How one gritty win set the tone for a whole era at Rotherham

If there was ever a sign that Rotherham were building something special during the 2000-01 season then their visit to Northampton was probably it.

The Millers, led by Ronnie Moore, had come into the third tier after winning automatic promotion the previous year and after a mixed start they were beginning to make waves.

Following the sale of Leo Fortune-West and the subsequent purchase of Alan Lee, Moore’s men had found their groove and had lost just one of their last nine games by the time their visit to Sixfields at the end of October 2000 came around.


They were already exceeding expectations, sitting fourth ahead of the game, but a tough afternoon was on the agenda as the Cobblers had also started well after they came up with the Millers the previous season.

Just how tough it would be must have come as something of a surprise but Moore’s men shook off some early adversity to put in one of the most memorable performances of the great man’s first reign.

During the previous season a theme had developed when Guy Branston was sent off at Hull – famously punching the referee’s door afterwards – and the Millers fought on in his absence to claim a credible 0-0 draw.

That theme had its second instalment on a wet and windy autumnal day at Northampton, but this time his team-mates went one better.

After Branston – wholehearted, passionate, committed but sometimes lacking common sense – managed to pick up two yellow cards in the opening 15 minutes, the Millers were left facing 75 minutes of numerical disadvantage.

But there was a special spirit in that particular dressing room, evidenced by the fact that almost 20 years on so many of them remain friends, and they were not ones to lie down in battle.

If there is one man to feel sorry for in this story, it’s Mark Robins.
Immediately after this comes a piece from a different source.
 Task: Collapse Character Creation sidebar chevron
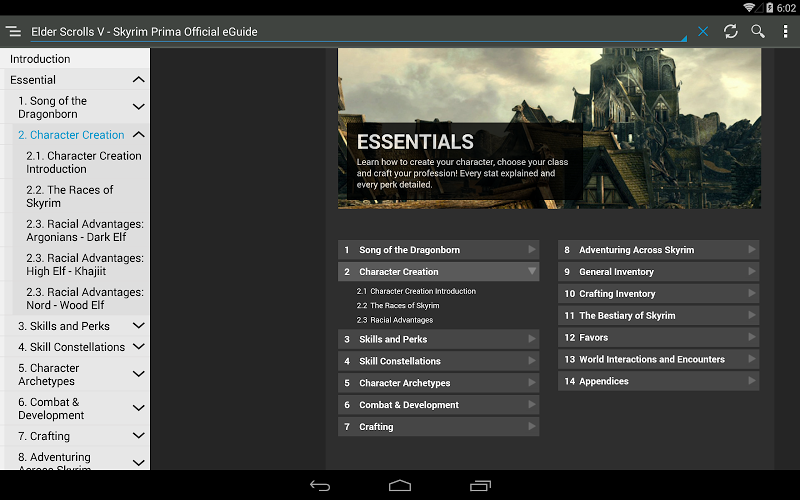point(138,135)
The diminutive striker had started his Miller career in brilliant fashion, scoring eight goals in his first 13 games, and he was forming a potent front-three attack with Lee and Paul Warne.
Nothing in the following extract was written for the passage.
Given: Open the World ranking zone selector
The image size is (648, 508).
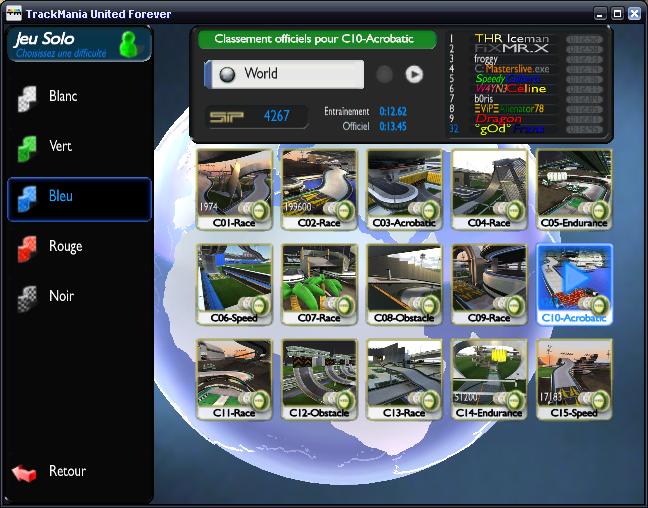Looking at the screenshot, I should point(284,74).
But he was the sacrificial lamb here, hauled off after Branston’s dismissal, to be replaced by Chris Beech as the Millers looked to reorganise.

They weathered a mini-storm but they soon found their feet and the crucial moment came on the half-hour mark.

The visitors attacked down the right and Lee, all arms and legs, forged into the box, causing chaos, and a loose ball fell to midfielder Stewart Talbot, who drilled into the bottom corner from 16 yards.

That’s when the real hard work started as the Millers put in a superb backs-to-the-wall performance as they battled to preserve their lead.

There were a few hairy moments, but the heroic 11 including Beech, put in 10 out of 10 performances to see out the win which kept out the impressive run going, taking it to six games unbeaten.

The confidence was in the camp was soaring and a brilliant November and early December saw that run stretch to 13 in all competitions, which put the Millers firmly in the promotion mix.

And after Christmas Moore’s men were able to sustain their brilliant form to cap a second successive promotion in memorable circumstances.

It was wins like this that made it possible.

:: Travelling to Sixfields should  bring happy memories for current boss Warne as the year before this game he scored a late winner to give the Millers a 1-0 win. He fired in from the edge of the area in front of a packed away end, who celebrated accordingly.